Earlier this week, MRL and CCCC agreed to form a 50:50 joint-venture company to manage, operate and maintain the ECRL.
“The cost could also come down as we will request for a lower loan amount, as well as an expansion of the grace and repayment periods from China-Exim Bank now that the cost has been reduced,” Daim told Bernama News Channel and Bernama Economic Service in an interview today.
Daim was asked by Prime Minister Tun Dr. Mahathir Mohamad to lead a team to Beijing soon after the Pakatan Harapan government’s election victory last year to renegotiate the project.
“We will negotiate a very substantive sum (of reduction), at least a minimum of about RM30 billion.
“This will be the next phase of our negotiations as we did not want to tie it with the new engineering, procurement, construction and commissioning supplementary agreement.
“So the RM21.5 billion really is the minimum savings we are accruing by renegotiating the contract.

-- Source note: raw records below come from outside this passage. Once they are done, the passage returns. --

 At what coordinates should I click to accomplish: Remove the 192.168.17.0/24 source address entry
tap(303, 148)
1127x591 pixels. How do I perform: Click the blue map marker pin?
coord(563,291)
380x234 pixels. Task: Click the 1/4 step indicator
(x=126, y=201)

We hope to be back next week with even more good news for the people,” he said.
Daim successfully managed to renegotiate a supplementary deal which brought down the cost by 32.8 per cent from the original RM65.5 billion entered into by the previous administration under former prime minister Datuk Seri Najib Razak.
He said CCCC also honoured its commitment to refund part of the RM3.1 billion advance payment under the original contract when it refunded RM500 million today, with another RM500 million within a month.

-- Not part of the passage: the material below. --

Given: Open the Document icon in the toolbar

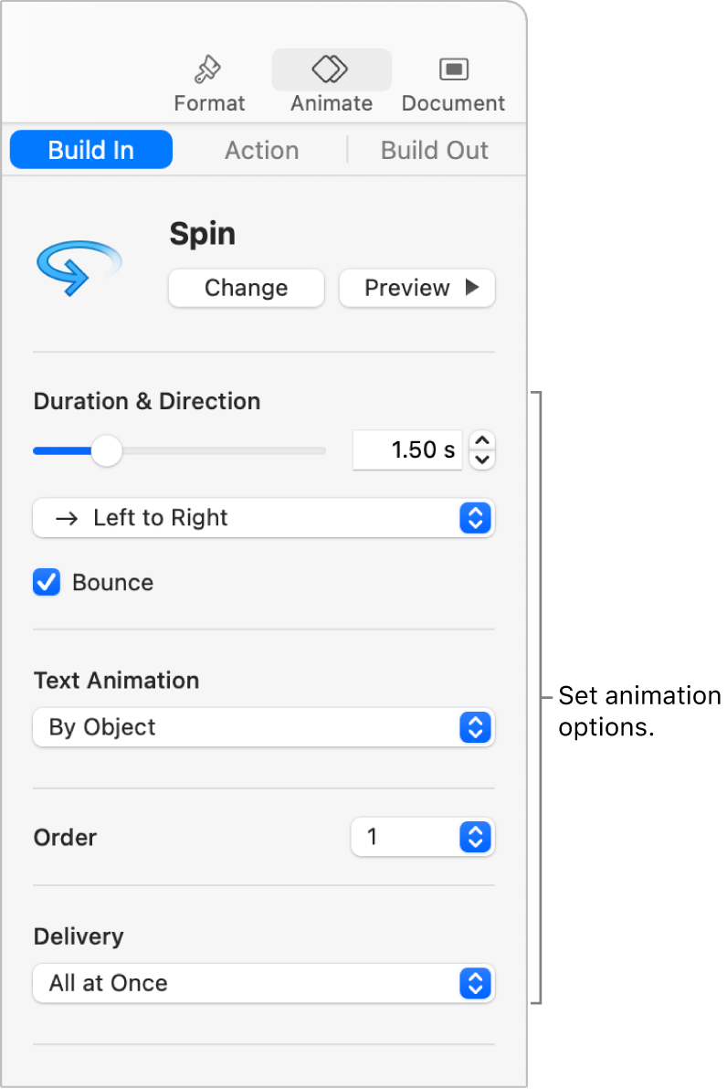Looking at the screenshot, I should tap(453, 68).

Daim also clarified that the supplementary agreement includes double tracking for the entire 640- kilometre rail line.
To some who are arguing that the ECRL will end up as a white elephant, with low ridership and cargo loads, Daim said public infrastructure projects have notoriously long gestation periods before they even break even and “we are well aware of that”.
“That is why in our negotiations with China, we also included an memorandum of understanding to manage, operate and maintain the ECRL. Under the original agreement, Malaysia had to bear this cost on its own from the onset.
“By getting CCCC to bear half of the costs for the first 20 years of operations, we expect to save some RM4 billion,” he said.